* **TUJUAN A**:
Salin persis bagian artikel tentang beda sikap pimpinan DPR soal penolakan Jokowi, dari "Berbeda dengan Fadli, Wakil" sampai "politik bila dibutuhkan.".

==== KUTIPAN DOKUMEN

Menuju konten utama

Pimpinan DPR Beda Suara Soal Penolakan Jokowi Bertemu Pansus

Berbeda dengan Fadli, Fahri Hamzah justru menilai penolakan Jokowi sebagai sebuah respons positif terhadap Pansus.

Pimpinan DPR Beda Suara Soal Penolakan Jokowi Bertemu Pansus
Presiden Joko Widodo didampingi Mensesneg Pratikno (kanan), bersiap memberi keterangan pers di Istana Merdeka, Jakarta, Minggu (3/9/2017). ANTARA FOTO/Rosa Panggabean

tirto.id - Pimpinan DPR merespons penolakan Presiden Jokowi untuk bertemu Pansus Hak Angket KPK dengan sikap yang berbeda. Wakil Ketua DPR dari F-Gerindra Fadli Zon menyatakan Pansus harus mematuhi penolakan presiden.

"Kalau pemerintah bilang tidak, ya tidak," kata Fadli di DPR, Jumat (22/9).

Menurut Fadli, presiden memilik hak untuk menolak permintaan Pansus. Dirinya pun setuju dengan pernyataan presiden bahwa Pansus adalah domain DPR.

"Kalau presiden memang mau kan nanti juga diagendakan," kata Fadli.

Namun, karena Pansus sudah mengirim surat ke Pimpinan DPR untuk diteruskan ke presiden maka akan tepat dibahas di Rapat Pimpinan DPR. "Ya mekanisme tentu prosedurnya perlu ditempuh. Prosedurnya ditempuh karena itu sudah menjadi permintaan," ujar Fadli.

Berbeda dengan Fadli, Wakil Ketua DPR Fahri Hamzah menilai penolakan Jokowi sebagai sebuah respons positif terhadap Pansus, bukan sebaliknya.

Menurutnya, presiden memberi ruang pada DPR untuk berdinamika secara bebas di Pansus. Sehingga, dengan begitu Pansus bisa lebih memacu kinerja mereka dalam memperkuat KPK.

"Jadi saya melihat pandangan presiden itu terdengar di saya itu, kerja saja sampai tuntas jangan setengah-setengah, nanti baru kita ambil keputusan di ujung," kata Fahri di DPR, Jumat (22/9).

Pasalnya, menurut Fahri, akan lebih baik bila presiden diberi tahu hasil akhir dari kinerja Pansus. Sehingga, presiden akan mudah mengambil keputusan politik bila dibutuhkan.

Di sisi lain, Anggota Pansus Hak Angket dari F-Golkar Misbakhun menyatakan Presiden Jokowi perlu mengetahui fakta-fakta yang ada tentang KPK. Maka penting bagi Pansus untuk berkonsultasi dan bertemu dengan presiden.

========
==== DATA YANG DIBERIKAN

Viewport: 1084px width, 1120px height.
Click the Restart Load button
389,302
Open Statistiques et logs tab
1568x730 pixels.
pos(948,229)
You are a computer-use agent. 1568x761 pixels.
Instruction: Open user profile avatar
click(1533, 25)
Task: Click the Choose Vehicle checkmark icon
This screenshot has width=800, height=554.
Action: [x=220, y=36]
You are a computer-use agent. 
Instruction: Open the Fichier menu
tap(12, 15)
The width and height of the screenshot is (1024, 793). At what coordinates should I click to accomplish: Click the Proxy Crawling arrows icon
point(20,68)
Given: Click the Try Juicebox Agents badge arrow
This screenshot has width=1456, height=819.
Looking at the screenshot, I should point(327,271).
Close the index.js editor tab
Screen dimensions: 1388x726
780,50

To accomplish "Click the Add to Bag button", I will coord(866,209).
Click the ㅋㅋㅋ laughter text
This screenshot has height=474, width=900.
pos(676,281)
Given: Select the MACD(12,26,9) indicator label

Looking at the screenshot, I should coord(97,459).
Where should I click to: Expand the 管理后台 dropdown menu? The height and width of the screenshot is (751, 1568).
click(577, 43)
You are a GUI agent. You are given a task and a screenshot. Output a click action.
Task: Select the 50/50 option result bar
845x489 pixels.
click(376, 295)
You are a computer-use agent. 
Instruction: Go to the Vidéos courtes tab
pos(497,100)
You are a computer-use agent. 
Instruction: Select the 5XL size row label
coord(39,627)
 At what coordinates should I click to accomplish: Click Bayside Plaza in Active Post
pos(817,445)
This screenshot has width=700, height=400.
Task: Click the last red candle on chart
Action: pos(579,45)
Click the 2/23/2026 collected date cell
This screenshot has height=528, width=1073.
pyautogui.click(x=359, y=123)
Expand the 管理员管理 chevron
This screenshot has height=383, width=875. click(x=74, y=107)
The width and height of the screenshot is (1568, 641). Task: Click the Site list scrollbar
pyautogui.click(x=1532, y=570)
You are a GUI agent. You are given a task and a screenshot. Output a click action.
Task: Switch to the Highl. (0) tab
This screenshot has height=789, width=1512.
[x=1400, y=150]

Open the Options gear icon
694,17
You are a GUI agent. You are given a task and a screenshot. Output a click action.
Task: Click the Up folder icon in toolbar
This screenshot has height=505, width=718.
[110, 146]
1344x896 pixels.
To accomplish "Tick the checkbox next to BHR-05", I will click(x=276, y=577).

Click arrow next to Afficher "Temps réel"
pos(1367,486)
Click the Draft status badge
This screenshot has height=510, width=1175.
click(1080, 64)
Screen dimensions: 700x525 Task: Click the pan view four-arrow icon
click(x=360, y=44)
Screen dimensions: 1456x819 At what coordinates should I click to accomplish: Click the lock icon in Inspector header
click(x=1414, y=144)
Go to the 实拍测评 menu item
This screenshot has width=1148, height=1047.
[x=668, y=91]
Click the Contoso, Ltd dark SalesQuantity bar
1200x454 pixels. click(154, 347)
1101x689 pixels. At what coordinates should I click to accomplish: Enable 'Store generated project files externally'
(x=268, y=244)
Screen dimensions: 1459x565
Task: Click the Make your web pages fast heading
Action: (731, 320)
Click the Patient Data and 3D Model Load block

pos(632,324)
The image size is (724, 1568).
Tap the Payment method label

========

* **TUJUAN B**:
Sajikan baris-baris data dari baris pertama data sampai baris yang memuat "coord(39,627)", termasuk baris itu, sebagai daftar JSON berisi string dengan satu string untuk setiap baris dan tanpa baris kosong.

* **JAWABAN LENGKAP A**:
Berbeda dengan Fadli, Wakil Ketua DPR Fahri Hamzah menilai penolakan Jokowi sebagai sebuah respons positif terhadap Pansus, bukan sebaliknya.

Menurutnya, presiden memberi ruang pada DPR untuk berdinamika secara bebas di Pansus. Sehingga, dengan begitu Pansus bisa lebih memacu kinerja mereka dalam memperkuat KPK.

"Jadi saya melihat pandangan presiden itu terdengar di saya itu, kerja saja sampai tuntas jangan setengah-setengah, nanti baru kita ambil keputusan di ujung," kata Fahri di DPR, Jumat (22/9).

Pasalnya, menurut Fahri, akan lebih baik bila presiden diberi tahu hasil akhir dari kinerja Pansus. Sehingga, presiden akan mudah mengambil keputusan politik bila dibutuhkan.

* **JAWABAN LENGKAP B**:
[
  "Viewport: 1084px width, 1120px height.",
  "Click the Restart Load button",
  "389,302",
  "Open Statistiques et logs tab",
  "1568x730 pixels.",
  "pos(948,229)",
  "You are a computer-use agent. 1568x761 pixels.",
  "Instruction: Open user profile avatar",
  "click(1533, 25)",
  "Task: Click the Choose Vehicle checkmark icon",
  "This screenshot has width=800, height=554.",
  "Action: [x=220, y=36]",
  "You are a computer-use agent. ",
  "Instruction: Open the Fichier menu",
  "tap(12, 15)",
  "The width and height of the screenshot is (1024, 793). At what coordinates should I click to accomplish: Click the Proxy Crawling arrows icon",
  "point(20,68)",
  "Given: Click the Try Juicebox Agents badge arrow",
  "This screenshot has width=1456, height=819.",
  "Looking at the screenshot, I should point(327,271).",
  "Close the index.js editor tab",
  "Screen dimensions: 1388x726",
  "780,50",
  "To accomplish \"Click the Add to Bag button\", I will coord(866,209).",
  "Click the ㅋㅋㅋ laughter text",
  "This screenshot has height=474, width=900.",
  "pos(676,281)",
  "Given: Select the MACD(12,26,9) indicator label",
  "Looking at the screenshot, I should coord(97,459).",
  "Where should I click to: Expand the 管理后台 dropdown menu? The height and width of the screenshot is (751, 1568).",
  "click(577, 43)",
  "You are a GUI agent. You are given a task and a screenshot. Output a click action.",
  "Task: Select the 50/50 option result bar",
  "845x489 pixels.",
  "click(376, 295)",
  "You are a computer-use agent. ",
  "Instruction: Go to the Vidéos courtes tab",
  "pos(497,100)",
  "You are a computer-use agent. ",
  "Instruction: Select the 5XL size row label",
  "coord(39,627)"
]